To strengthen the app ecosystem, Marty Mallick, vice president, global alliances and business development, said the company has more than 1,000 global alliances.
“Two years back, we had nothing. Now we have 70,000 apps. In March, we will have beyond 100,000 apps,” said Mallick, adding that the key app categories include gaming, multimedia, published media, business and productivity, social, sports and lifestyle.
BlackBerry’s app ecosystem pales in comparison to Apple’s more than 700,000 apps and Android’s 675,000 but Mallick countered that “very few apps succeed. Around 95% of usage is spent on the top 5% of apps.
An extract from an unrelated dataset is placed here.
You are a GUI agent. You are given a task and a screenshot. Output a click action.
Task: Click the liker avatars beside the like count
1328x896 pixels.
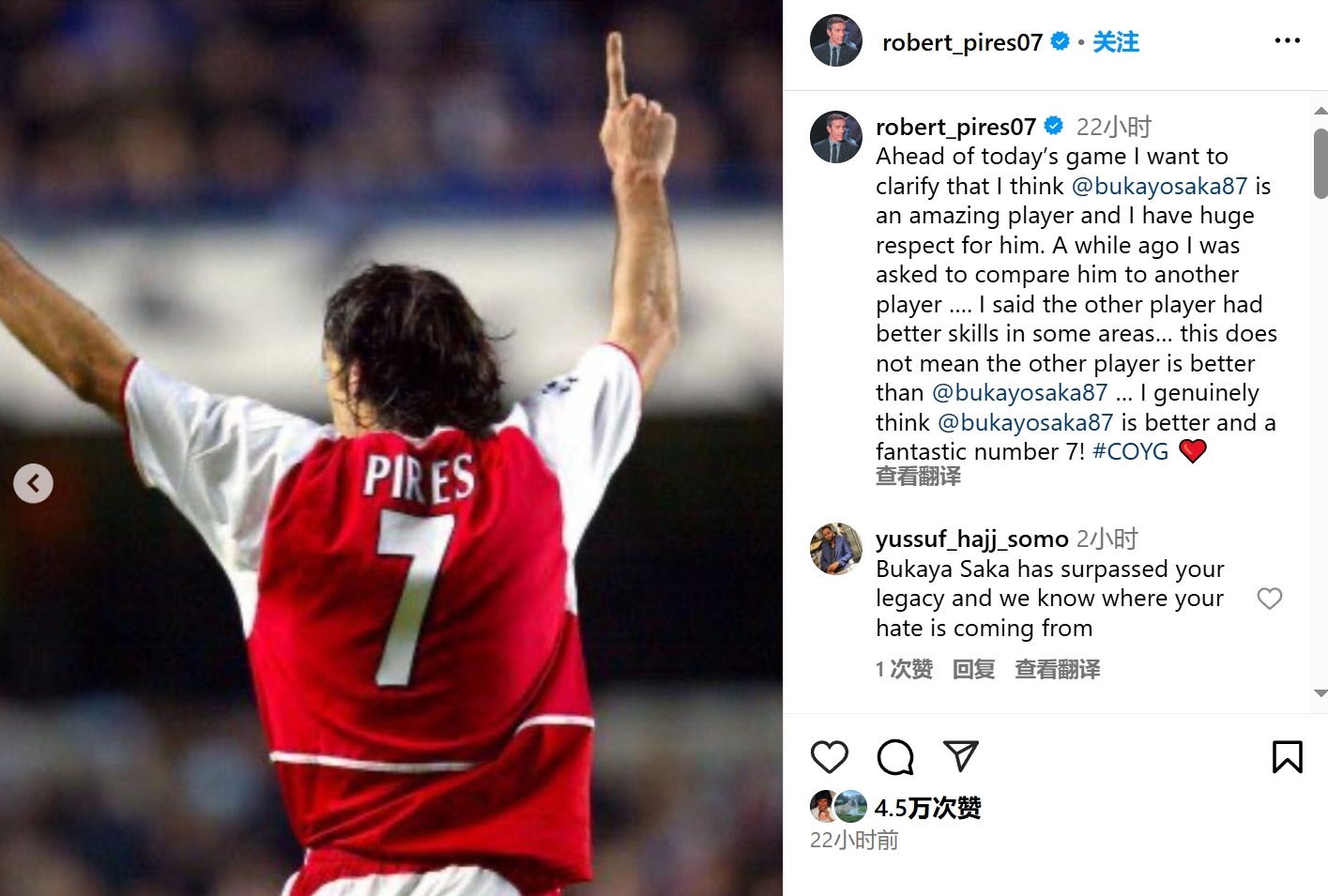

Hence we focus on the important few.”
BlackBerry has also “enhanced real-time engagement with BBM (BlackBerry Messenger) video that allows for face-to-face conversation as also a group-facing camera with screen share to create a more engaging user experience”, according to Sumit Parab, senior product manager.
Todd Wood, senior vice president of design, added that the overall aim was to “create a cinematic experience with minimal design”, which Don Lindsay, vice president of user experience design, explained was “not about movies but something that fills the screen and every pixel of display.”
BlackBerry has also integrated fragmented regional marketing units under the global leadership of Frank Boulben, the company’s chief marketing officer. “You will soon see the results of this effort,” said Heins.
BlackBerry has simultaneously strengthened its enterprise offering. “BB enterprise service 10 is fully ready at launch. It supports iOS and Android devices, and with Balance, it secures corporate data without restricting a user’s personal experience (to counter the BYOD trend),” said Bob Dawson, vice president of enterprise software programmes.
Will these measures be enough to help BlackBerry regain its stature in a highly competitive smartphone market in which companies such as Apple (iPhone), Samsung (S3 and Note), Google (Nexus4) and Nokia Lumia 920 are gaining ground in the enterprise space—once BlackBerry’s stronghold?
“BlackBerry enjoys a relatively (compared to global markets) strong brand equity in India. BB10 and Z10 could potentially re-strengthen its brand but RIM has a lot of work to do,” said Jayanth Kolla, founder and partner at research firm Convergence Catalyst.
He pointed out that Apple recently stepped up marketing efforts in India, especially with the iPhone 5—appointing distributors, increasing marketing and sales besides offering equated monthly instalments or EMI-based purchase options for the iPhone 5 and iPads.
Besides this, “BlackBerry will also have to compete with the increasing significance of Indian device brands in the smartphone space, especially, in the $150-250 price range. We estimate that the total smartphone share of Indian brands, which was a mere 1-2% in January 2012, has shot up to 25-30% in the December quarter. We see their influence and market share growing into 2013,” Kolla said.